This all begs some further questions: How in broad strokes did this materialize? And more pressingly, to what use should we direct these new possibilities in physical autonomy?
Scaling Laws and Generalizability in robotics
If you’re familiar at all with our line of blogs, you will have come across the refrain that even without further model improvement, LLMs coupled with the scaling laws of software have rendered many previously intractable workflows newly accessible to automation.
Historically, however, these same scaling laws have not translated clearly to robotics. There have been a few early exceptions to the rule: Kiva Systems in warehouse logistics, Anduril in defense drones, Waymo in self-driving, to name a few; in general, however, costly hardware, a lack of available data, and the greater heterogeneity of physical environments relative to the digital world (from modeling physics to tactile data) have bottlenecked cost and performance for building robotics at scale.
It’s only with advancements in VLAs (only possible with LLM and VLM advancement) and simulation, scaling data collection across modalities, and improvements in hardware components that different parts of the robotics challenge have abraded to render the whole of the problem much more tractable. With respect to autonomy, the industry is also getting smarter on ways to improve generalizability without breaking the bank: since there isn’t an obvious analogue in robotics to the large precorpus of internet language data which fueled LLM pre-training, many companies are sequencing data collection more closely alongside product use cases. Large open source data collection projects like OpenXEmbodiment have also facilitated initial scaling, but these efforts of course remain multiple orders of magnitude away from what exists for LLMs.
Important to highlight here is that the need to closely tie research, data collection, and product gestures to something more fundamental than the typical questions around finding PMF or aligning ROI with research. It digs deeper to what we even mean by generalizability itself. The existence of a “GPT-moment” for LLMs was in many ways a function of accessible pre-training data; this moment has since colored our colloquial discussion of AGI as a jump in category - something realized as a single event, not a sequence.
But of course most of our conceptions of generalizability are definitions of degree, not category. Speaking broadly, we often use the term to describe strong model performance in scenarios outside the training set; in robotics, this also can mean breadth across form factors. Generalizability refers to the degree to which a model captures a spread of task distribution. With LLMs, the demand for granular evals and benchmarks on specific tasks is an obvious symptom for this view. In robotics, however, the insight is even more important: in a domain where cheap or free data is not widely available, what data you choose to collect first - and specific answers on how and what it will best generalize to - is both a market and research question.
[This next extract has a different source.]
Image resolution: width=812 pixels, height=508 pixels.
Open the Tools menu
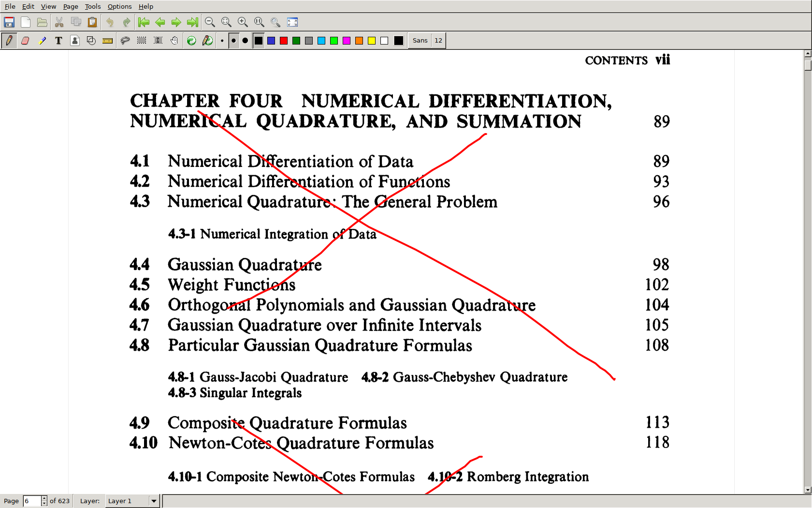point(93,6)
Principles for building in robotics
It’s true that each success story will look different, that generational robotics companies will likely create new markets. Even so, we have a few principles and heuristics to at least help narrow the problem scope - to finding the right marriage of morphology and market, data and research. Many of these principles guided our conviction in Bedrock Robotics which brings experience from some of Waymo’s most defining breakthroughs - in freeway driving, all-weather operation, systems reliability, and sensor architectures - to automating heavy machinery in construction.
- Generalizability - The importance of this should be made clear from the get-go: Even if measured in degrees, generalizability very clearly remains the main catalyst for this new era of robotics. For each investment at 8VC, we always ask ourselves “why now?” - What new technology enables something today that was impossible yesterday? In the digital world, LLMs have created some of the clearest “why now’s” for new software companies. In robotics, generalizability allows you to not have to train each new type of robot from scratch, significantly lowering the marginal cost of building for a new use case; while perhaps obvious to some, it should be made clear that this remains the main catalyst for building new generational robotics companies.
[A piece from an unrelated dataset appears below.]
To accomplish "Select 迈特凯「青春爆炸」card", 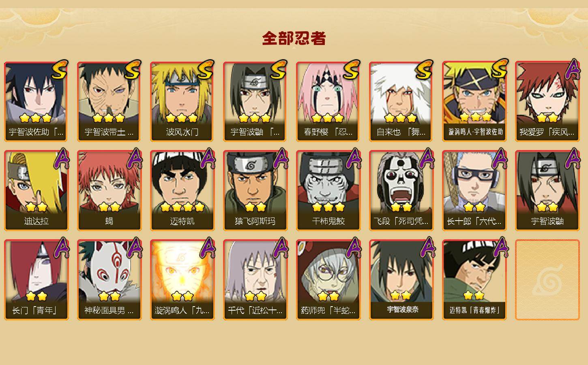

- Controlled training environments - In any path to more generalizable robotics, there always is some control on initial training environments: what set of tasks, what sort of setting, what type of manipulation? Vertically scaling up the side of a nuclear reactor is of course different from walking down the Embarcadero; operating a drill is different from picking a strawberry. These seemingly obvious truths become more difficult questions for data collection. Across a number of modalities, some control needs to be set for each step of policy research and data collection.
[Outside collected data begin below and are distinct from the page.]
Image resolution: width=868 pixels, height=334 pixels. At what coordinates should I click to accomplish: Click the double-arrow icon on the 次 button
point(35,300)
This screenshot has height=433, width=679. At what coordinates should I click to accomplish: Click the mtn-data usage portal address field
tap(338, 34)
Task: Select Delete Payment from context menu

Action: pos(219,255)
Framed generally, the motivating question here is what type of environment is controlled enough to make the problem tractable with clear use cases but dynamic enough to enable real ROI from generalizability? More specifically, what’s the potential saving to labor or unit economics when taking into account hardware, maintenance, and other costs for the first use case and how does the initial model translate to ROI on similar form factors? We’re excited about our recent investment in Bedrock, for instance, in part because it strikes this balance in a massive market - construction sites are controlled versions of the open world, but require much more than classical robotics could offer for excavator operation.
- Morphology-market fit - Training data for a unimanual mobile manipulator is very likely going to be more transferrable to training bimanual mobile manipulators than to an autonomous vehicle. If billions are to be spent on robotic data, we ought to ask which morphologies really best suit certain sets of desired task generalizations before path dependence stiffens: this is both a question of what is most tractable today, but also what the best form factors will be for tomorrow. Many morphologies (e.g., excavators, logging harvesters) have been designed for and already make sense in our world; others will be new and need to inspire consumer love and adoption.
- Clear route for scaling data collection - Simulation scales well for over-the-road locomotion, but areas like complex fluid simulation and manipulation (with many coefficients of friction to estimate) have at least in the near-term necessitated more real world data collection. Breakthroughs in sample efficiency can help significantly with scaling as well, but until research policies stabilize, high Capex and working capital means the real world data problem will likely need business models markedly different from the Mercor and Scale AI’s of the world which fueled LLM training.
Research is early enough such that it makes sense why many companies are choosing to own more of the stack - data, research, and product. Controlling the training distribution (with something like paid experts) also allows you to concentrate data collection to correct repeat mistakes, though quality of the distribution is of course driven by a company’s ability to control quality of the expert and their ability to manage cost for concentrated scaling.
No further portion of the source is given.